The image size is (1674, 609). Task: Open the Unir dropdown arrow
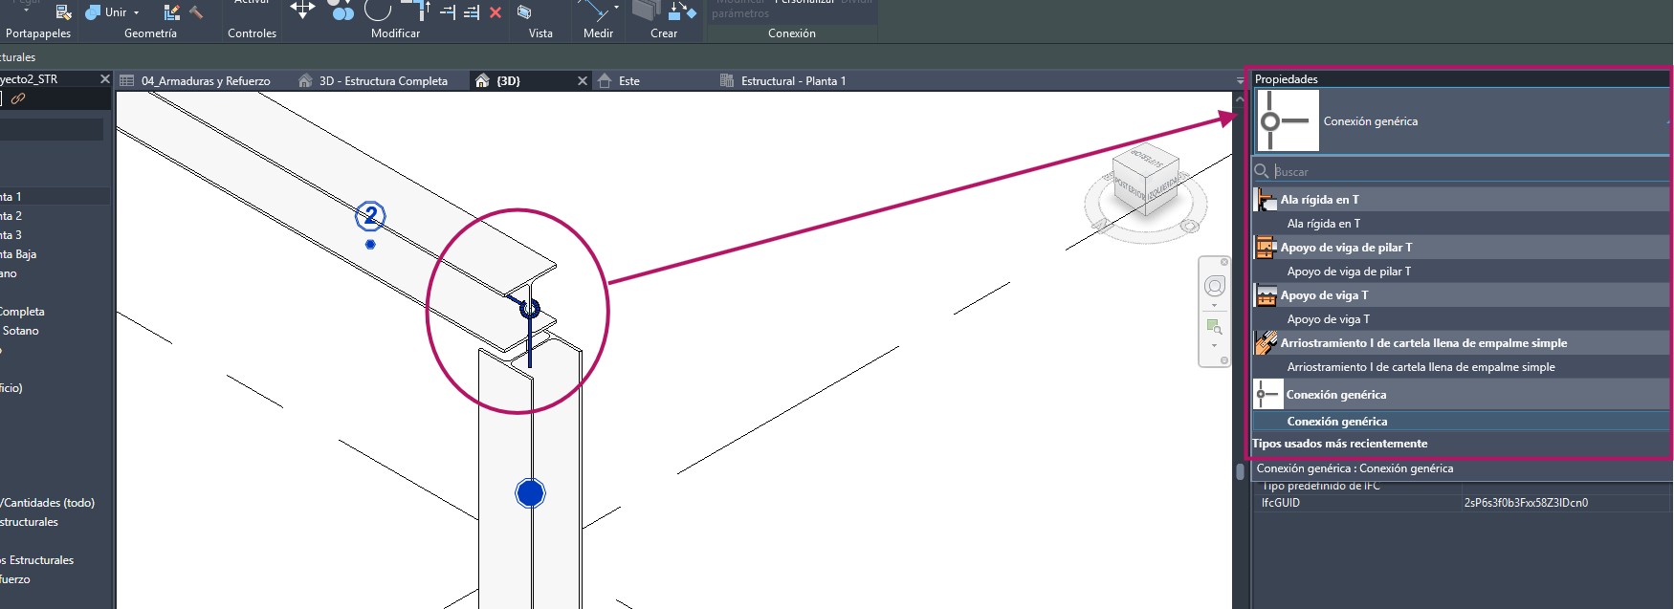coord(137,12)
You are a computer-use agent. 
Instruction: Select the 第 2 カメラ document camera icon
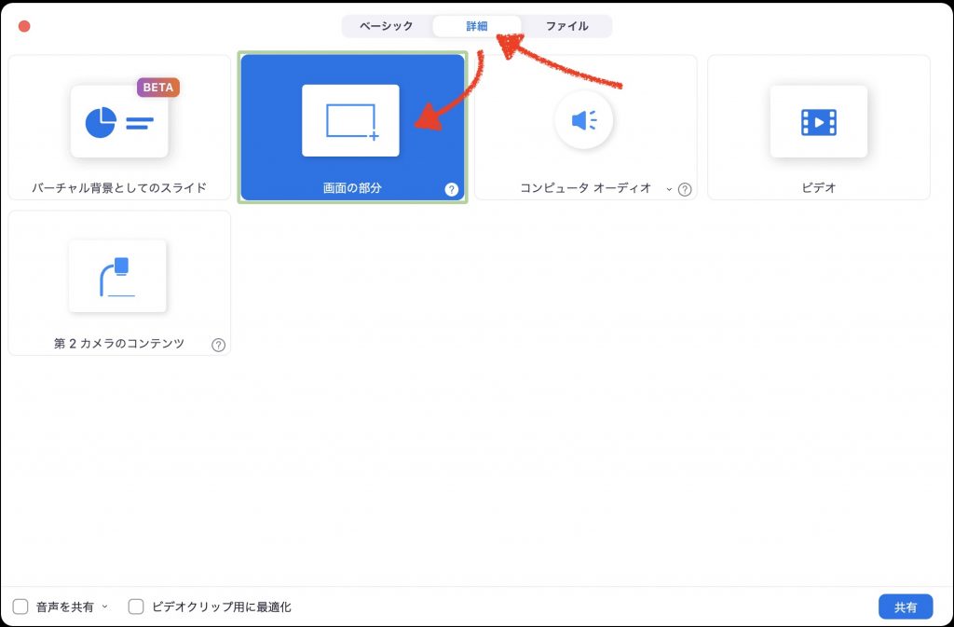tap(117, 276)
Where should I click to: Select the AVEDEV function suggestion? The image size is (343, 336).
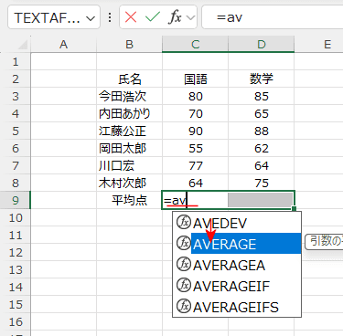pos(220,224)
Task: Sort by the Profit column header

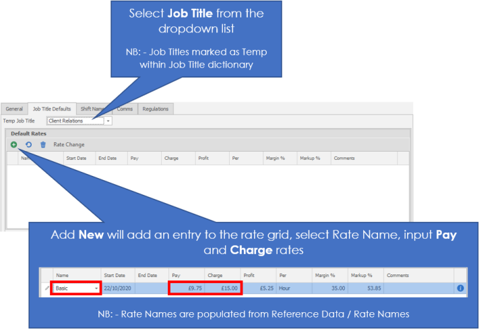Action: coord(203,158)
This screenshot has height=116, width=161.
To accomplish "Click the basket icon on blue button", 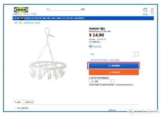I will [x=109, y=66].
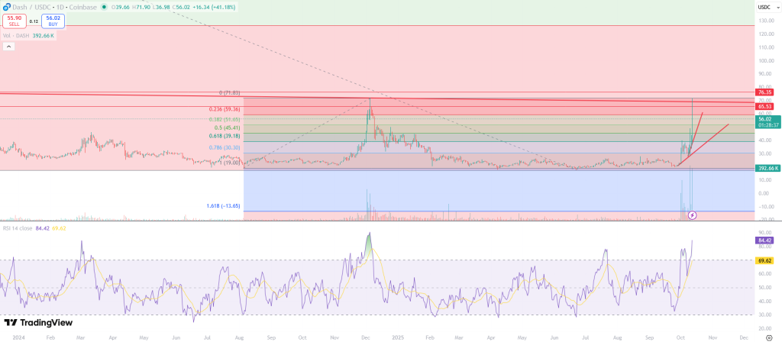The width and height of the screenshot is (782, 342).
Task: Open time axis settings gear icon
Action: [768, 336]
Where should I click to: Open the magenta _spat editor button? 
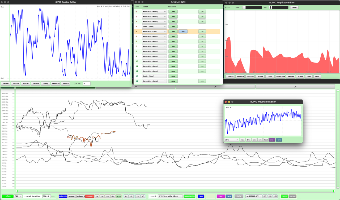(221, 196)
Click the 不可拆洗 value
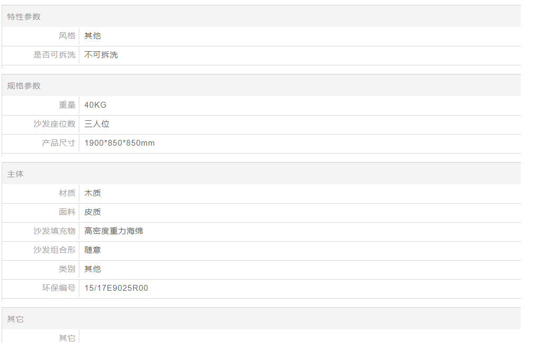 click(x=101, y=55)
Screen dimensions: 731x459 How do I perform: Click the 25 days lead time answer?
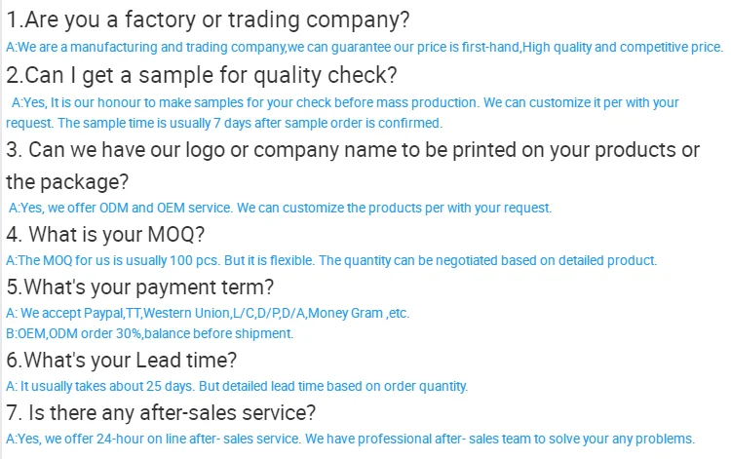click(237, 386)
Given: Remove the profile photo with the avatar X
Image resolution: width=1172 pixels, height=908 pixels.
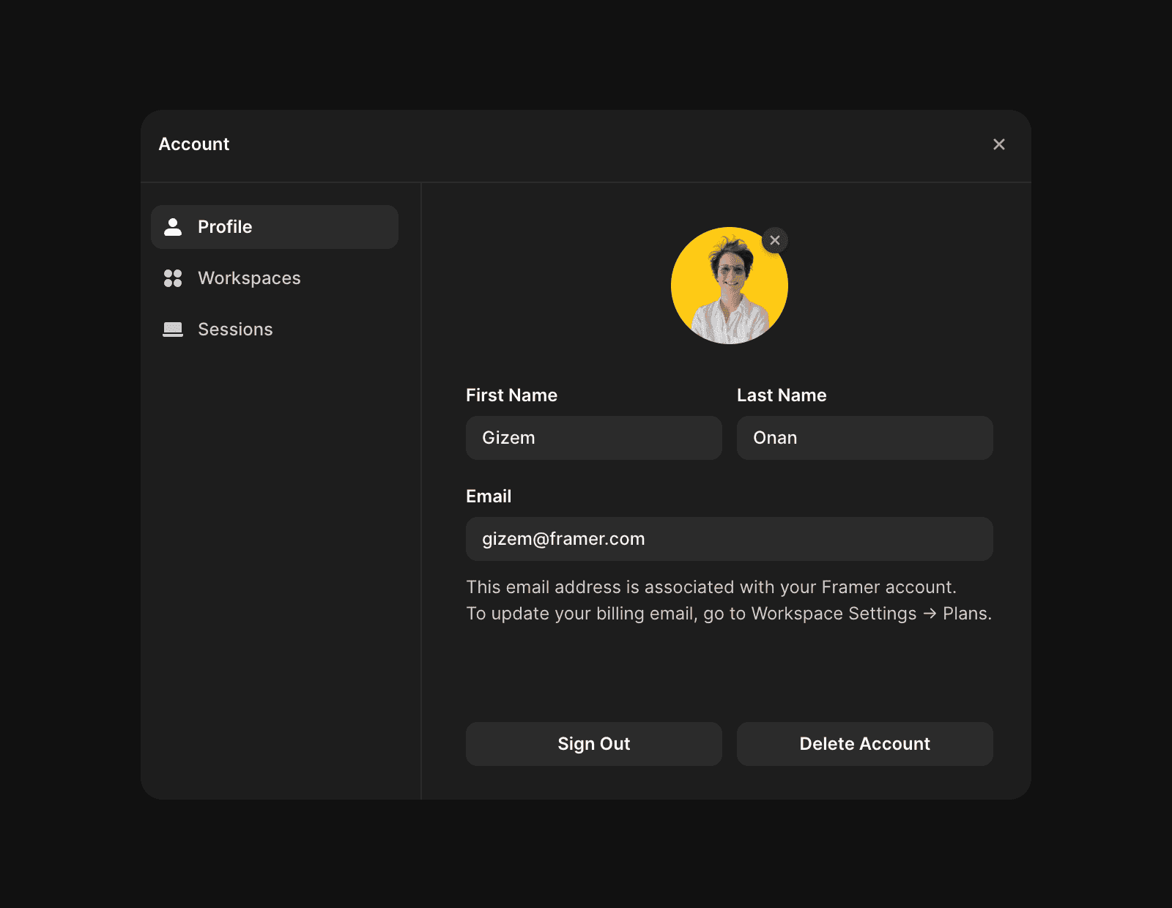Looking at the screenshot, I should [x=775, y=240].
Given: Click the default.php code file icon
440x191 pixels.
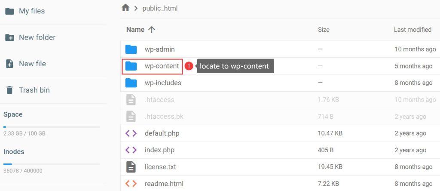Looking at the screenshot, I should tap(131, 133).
================
→ Aim of the exercise
Exclude every picture, then return precisely the lines that run from the line containing "Click the 不可拆洗 value" through the end of the entries above.

→ The completed task
Click the 不可拆洗 value
 click(x=101, y=55)
Screen dimensions: 731x459 How do I perform: Click the 25 days lead time answer?
click(237, 386)
Given: Remove the profile photo with the avatar X
Image resolution: width=1172 pixels, height=908 pixels.
Looking at the screenshot, I should [x=775, y=240].
Given: Click the default.php code file icon
440x191 pixels.
Looking at the screenshot, I should tap(131, 133).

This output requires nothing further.